_Page extract_:
CLEVELAND — March was a banner month for Birthing Beautiful Communities, a nonprofit devoted to helping Black mothers and babies survive – and thrive.
The Cleveland-based organization received its largest-ever donation, a $2 million gift from billionaire MacKenzie Scott. And leaders were closing in on a long-held dream of bringing Ohio’s only freestanding, Black-led birthing center to the city’s East Side.
But things weren’t going so smoothly in the Hough neighborhood.
A few dozen neighbors were opposing the birthing center. They spoke out at public meetings. They circulated a petition. And they made it clear that nothing will change their minds.
“Whoever wants it here, please build it by their house. Not mine,” said Iyesha Ivey, one of those neighbors.
Debates over what gets built – and who decides – aren’t unusual in Northeast Ohio. But the players in this story are. On one side, there’s a small but vocal group of residents focused on their block. On the other, a nonprofit looking at a much broader landscape.
“We are trying to transform Cuyahoga County,” said Jazmin Long, the organization’s CEO. “And this just happens to be an incredible location for us to do that.”
Plans for the birthing center show a three-story building on the north side of Chester Avenue, between East 63rd and East 65th streets. That land has been vacant for decades.
Most of the property is city-owned. Birthing Beautiful Communities bought the only privately held lot in early March from sellers who once lived next door.
This week, Cleveland City Council will discuss a broader zoning code update that will impact Hough – and make the birthing center much easier to build.
Birthing Beautiful Communities still hopes to start construction this fall. But that timeline depends on city approvals at public meetings that can become battlegrounds.
“I just don’t want to be in a place where we have to worry about people constantly coming in and out of our community,” said Ivey, who lives on East 65th Street.
She and other nearby homeowners say the birthing center – a $12.5 million project – will hurt property values. In a letter submitted to the city, they claim the building will be a “nuisance,” bringing noise, crime and strangers to their street.
“Would you want a McDonald’s next to your house? Would you want a gas station?” said Harry Cooke, president of the Hough Heights Street Club.
He and his neighbors want for-sale homes, instead. Or green space.
“I’d rather see a park there, if we couldn’t get market-value houses,” said Cooke, who has lived on East 65th Street since 1998. “But definitely not that building. And I mean that with venom. Because I know what it’s going to do to this block.”
‘People are calling us now’
Founded in 2014, Birthing Beautiful Communities has deep roots in Hough – a predominately Black neighborhood where the infant death rate is more than three times the national average.
The nonprofit trains and provides doulas, who give mothers physical and emotional support before, during and after childbirth. Clients get that help for free, along with classes on breastfeeding, nutrition, parenting and other topics.

_Source material_:
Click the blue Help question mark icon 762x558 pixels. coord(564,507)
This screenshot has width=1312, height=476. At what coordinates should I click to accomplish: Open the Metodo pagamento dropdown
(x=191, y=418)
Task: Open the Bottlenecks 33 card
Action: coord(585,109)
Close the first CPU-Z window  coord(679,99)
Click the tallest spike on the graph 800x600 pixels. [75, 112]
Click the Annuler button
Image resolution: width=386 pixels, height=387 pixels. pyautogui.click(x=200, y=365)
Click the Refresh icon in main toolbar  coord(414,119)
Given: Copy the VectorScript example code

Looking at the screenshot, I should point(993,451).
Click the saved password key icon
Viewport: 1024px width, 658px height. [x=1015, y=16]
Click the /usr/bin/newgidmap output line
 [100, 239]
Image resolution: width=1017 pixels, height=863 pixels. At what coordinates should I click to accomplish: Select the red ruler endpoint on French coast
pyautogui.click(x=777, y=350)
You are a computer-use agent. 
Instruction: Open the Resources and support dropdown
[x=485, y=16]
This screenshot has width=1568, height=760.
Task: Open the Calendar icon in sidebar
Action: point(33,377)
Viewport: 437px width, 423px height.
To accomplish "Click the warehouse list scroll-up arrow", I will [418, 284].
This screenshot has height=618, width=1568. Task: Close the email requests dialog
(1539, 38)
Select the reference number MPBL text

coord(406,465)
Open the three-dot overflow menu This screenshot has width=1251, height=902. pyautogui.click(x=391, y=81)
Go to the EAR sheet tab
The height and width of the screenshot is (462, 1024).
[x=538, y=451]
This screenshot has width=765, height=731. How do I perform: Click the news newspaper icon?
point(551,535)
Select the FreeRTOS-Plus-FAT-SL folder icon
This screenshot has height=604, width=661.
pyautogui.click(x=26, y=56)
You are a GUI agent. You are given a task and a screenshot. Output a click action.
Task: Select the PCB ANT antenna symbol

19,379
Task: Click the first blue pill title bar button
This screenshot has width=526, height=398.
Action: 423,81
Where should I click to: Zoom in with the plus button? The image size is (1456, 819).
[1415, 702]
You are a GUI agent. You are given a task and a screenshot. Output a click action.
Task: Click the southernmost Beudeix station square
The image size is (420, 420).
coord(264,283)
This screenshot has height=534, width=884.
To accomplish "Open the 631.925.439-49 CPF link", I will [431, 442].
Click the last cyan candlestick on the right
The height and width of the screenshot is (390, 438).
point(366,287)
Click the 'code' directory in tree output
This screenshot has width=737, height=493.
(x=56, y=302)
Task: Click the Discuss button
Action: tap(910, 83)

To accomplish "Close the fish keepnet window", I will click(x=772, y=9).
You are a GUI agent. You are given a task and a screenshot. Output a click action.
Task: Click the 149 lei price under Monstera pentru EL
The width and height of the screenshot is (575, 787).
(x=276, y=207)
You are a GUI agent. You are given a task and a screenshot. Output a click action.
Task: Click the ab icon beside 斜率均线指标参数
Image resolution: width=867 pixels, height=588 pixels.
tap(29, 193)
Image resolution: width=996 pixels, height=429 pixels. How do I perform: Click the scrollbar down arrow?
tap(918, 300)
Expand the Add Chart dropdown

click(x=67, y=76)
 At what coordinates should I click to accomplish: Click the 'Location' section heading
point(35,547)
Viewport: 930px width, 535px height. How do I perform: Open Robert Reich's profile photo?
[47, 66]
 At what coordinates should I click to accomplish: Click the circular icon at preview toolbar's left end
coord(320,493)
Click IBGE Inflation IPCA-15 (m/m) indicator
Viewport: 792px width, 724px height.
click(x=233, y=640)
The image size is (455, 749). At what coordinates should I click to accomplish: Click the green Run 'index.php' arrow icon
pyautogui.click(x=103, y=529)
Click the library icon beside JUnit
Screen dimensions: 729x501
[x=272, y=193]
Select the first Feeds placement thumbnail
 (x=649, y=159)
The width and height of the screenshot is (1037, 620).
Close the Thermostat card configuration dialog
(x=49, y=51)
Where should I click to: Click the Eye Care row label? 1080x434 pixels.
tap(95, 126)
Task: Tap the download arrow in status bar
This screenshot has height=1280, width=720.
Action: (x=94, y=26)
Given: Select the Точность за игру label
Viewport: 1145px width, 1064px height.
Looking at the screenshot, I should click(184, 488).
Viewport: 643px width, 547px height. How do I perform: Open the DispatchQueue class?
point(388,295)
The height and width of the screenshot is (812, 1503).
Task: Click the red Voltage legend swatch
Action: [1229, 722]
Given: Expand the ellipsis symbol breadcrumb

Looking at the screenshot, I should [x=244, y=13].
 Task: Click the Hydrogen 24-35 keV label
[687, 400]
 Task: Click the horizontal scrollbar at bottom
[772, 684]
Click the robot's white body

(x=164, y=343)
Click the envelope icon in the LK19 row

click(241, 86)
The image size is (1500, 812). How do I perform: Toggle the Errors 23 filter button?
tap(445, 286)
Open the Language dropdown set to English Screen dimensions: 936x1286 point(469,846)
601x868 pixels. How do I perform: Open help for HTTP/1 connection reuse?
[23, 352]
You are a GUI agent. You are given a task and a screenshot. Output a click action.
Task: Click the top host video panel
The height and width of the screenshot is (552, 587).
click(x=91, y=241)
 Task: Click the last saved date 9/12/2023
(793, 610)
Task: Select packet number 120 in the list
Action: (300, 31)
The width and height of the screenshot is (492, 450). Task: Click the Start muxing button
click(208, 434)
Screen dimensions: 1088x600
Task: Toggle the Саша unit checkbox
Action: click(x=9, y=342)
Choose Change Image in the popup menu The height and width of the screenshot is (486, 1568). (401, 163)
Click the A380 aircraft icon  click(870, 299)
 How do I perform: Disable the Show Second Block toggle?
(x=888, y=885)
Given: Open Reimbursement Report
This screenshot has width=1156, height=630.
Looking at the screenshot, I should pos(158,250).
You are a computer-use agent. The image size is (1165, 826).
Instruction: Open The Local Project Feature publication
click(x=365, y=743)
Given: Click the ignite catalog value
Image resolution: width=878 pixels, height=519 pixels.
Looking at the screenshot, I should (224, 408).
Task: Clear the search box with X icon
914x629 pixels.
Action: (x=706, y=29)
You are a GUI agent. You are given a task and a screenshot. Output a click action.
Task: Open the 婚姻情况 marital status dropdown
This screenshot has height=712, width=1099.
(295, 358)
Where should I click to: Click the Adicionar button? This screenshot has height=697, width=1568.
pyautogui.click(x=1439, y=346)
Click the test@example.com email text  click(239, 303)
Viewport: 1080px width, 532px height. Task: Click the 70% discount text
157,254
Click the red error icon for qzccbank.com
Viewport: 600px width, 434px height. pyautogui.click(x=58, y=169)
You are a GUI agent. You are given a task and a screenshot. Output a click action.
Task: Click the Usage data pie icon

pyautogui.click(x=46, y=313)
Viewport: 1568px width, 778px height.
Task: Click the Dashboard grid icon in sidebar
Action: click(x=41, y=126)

_Problem A_:
From the article about the Hough birthing center, copy the part that opens with the words containing "This week, Cleveland" and closes with "Heights Street Club.".
_Problem B_:
According to the article about the Hough birthing center, how large was the donation Birthing Beautiful Communities received from MacKenzie Scott?
_Problem C_:
Continue the article about the Hough birthing center from the point where it stops.

_Response box A_:
This week, Cleveland City Council will discuss a broader zoning code update that will impact Hough – and make the birthing center much easier to build.
Birthing Beautiful Communities still hopes to start construction this fall. But that timeline depends on city approvals at public meetings that can become battlegrounds.
“I just don’t want to be in a place where we have to worry about people constantly coming in and out of our community,” said Ivey, who lives on East 65th Street.
She and other nearby homeowners say the birthing center – a $12.5 million project – will hurt property values. In a letter submitted to the city, they claim the building will be a “nuisance,” bringing noise, crime and strangers to their street.
“Would you want a McDonald’s next to your house? Would you want a gas station?” said Harry Cooke, president of the Hough Heights Street Club.

_Response box B_:
$2 million

_Response box C_:
The organization is staffed by – and largely devoted to – Black women, who face outsize risks of pregnancy complications. In Ohio, the maternal death rate for Black women was almost twice that of white women in 2019, according to a study published in JAMA, a medical journal.
The trend is similar for severe health problems caused or worsened by pregnancy and childbirth. The Ohio Department of Health found that Black women experienced those conditions at nearly twice the rate of white women between 2016 and 2019.
In Cuyahoga County, most of the women who die from suspected pregnancy-related causes are Black, based on state data spanning 2008 to 2016. Those are the most recent and local numbers available.
Researchers say there are many reasons for those disparities, including stress, racism and poor medical care.
“Regardless of your socioeconomic status,” Long said, “we unfortunately face these horrific outcomes. … The average BBC client is every kind of African-American woman that you could possibly imagine, from the (nursing assistant) to the CEO of a company.”
Birthing Beautiful Communities started planning for a birthing center – an expansion into medical care – seven years ago. Staffed by midwives, the facility will offer unmedicated births for clients who want an alternative to the traditional hospital experience.
These will be low-risk deliveries in bedroom-like suites equipped with birthing tubs. There will be enough space for family members to attend if mothers want their support.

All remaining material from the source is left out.